▶ _Exercise aim_: Retype the part of the movie review below that starts at "That's the problem" and runs through "nice and caring.".

I mean, didn't anybody in this movie see The Exorcist?
Chloe Grace Moretz as young hotshot New York Post reporter Susannah Cahalan, the real-life afflicted person here, certainly qualifies for emergency exorcism.
This ailment here is really scary; an extremely elusive and rare inflammation of the brain called anti-NMDA receptor encephalitis, with all the outward horror of uncontrollable schizophrenia at the start and then an eventual fate of living-statue immobility.
Think Girl, Interrupted (1999) before it turns into Awakenings (1990).
She even stands on a table at her office and shouts at her hulking but compassionate editor boss (played by Tyler Perry, writer-director-drag dude of the Madea film series).
You think he's going to fire her, but he simply tells her at first before she turns into a full-blown nutcase, to de-stress by working from home.
Man, this guy should be nominated for Best Boss Of The Year.
That's the problem with this deal – everybody, despite Cahalan's extreme outbursts and occasional bratty middle-class behaviour, just seems so nice and caring.
Including her separated dad (Richard Armitage of The Hobbit) and exasperated mom (Carrie-Anne Moss of The Matrix) and kinda mopey musician-boyfriend, Stephen (Thomas Mann), who strums songs so lame and awful to try to rekindle her, you actually think they make her even madder.

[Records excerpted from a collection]
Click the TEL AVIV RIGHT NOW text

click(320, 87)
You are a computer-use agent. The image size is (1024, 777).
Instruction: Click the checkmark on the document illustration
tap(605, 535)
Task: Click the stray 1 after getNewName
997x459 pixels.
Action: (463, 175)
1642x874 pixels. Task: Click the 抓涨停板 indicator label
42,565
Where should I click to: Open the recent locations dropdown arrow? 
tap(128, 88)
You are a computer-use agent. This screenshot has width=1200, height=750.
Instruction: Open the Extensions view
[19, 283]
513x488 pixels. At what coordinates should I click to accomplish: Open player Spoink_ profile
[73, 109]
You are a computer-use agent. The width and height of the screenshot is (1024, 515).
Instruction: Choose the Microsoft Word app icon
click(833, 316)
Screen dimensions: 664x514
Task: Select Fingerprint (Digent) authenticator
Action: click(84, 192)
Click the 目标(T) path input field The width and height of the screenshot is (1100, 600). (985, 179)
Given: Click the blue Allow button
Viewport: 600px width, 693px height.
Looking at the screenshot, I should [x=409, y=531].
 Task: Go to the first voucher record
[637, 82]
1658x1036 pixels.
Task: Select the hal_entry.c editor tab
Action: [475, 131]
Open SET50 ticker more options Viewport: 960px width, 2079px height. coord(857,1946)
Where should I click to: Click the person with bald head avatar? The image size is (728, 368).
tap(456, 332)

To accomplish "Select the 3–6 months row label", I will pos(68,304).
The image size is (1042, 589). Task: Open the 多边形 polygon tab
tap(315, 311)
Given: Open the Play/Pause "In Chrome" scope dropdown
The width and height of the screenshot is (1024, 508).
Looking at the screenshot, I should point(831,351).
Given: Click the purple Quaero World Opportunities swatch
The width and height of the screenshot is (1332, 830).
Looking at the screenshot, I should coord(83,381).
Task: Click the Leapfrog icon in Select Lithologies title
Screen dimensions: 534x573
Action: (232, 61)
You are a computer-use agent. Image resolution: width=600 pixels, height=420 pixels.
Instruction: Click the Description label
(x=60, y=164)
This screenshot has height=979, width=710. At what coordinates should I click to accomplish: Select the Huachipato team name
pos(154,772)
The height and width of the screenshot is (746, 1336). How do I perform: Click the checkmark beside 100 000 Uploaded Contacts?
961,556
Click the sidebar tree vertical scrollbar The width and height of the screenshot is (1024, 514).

▶ _Answer to this task_:
That's the problem with this deal – everybody, despite Cahalan's extreme outbursts and occasional bratty middle-class behaviour, just seems so nice and caring.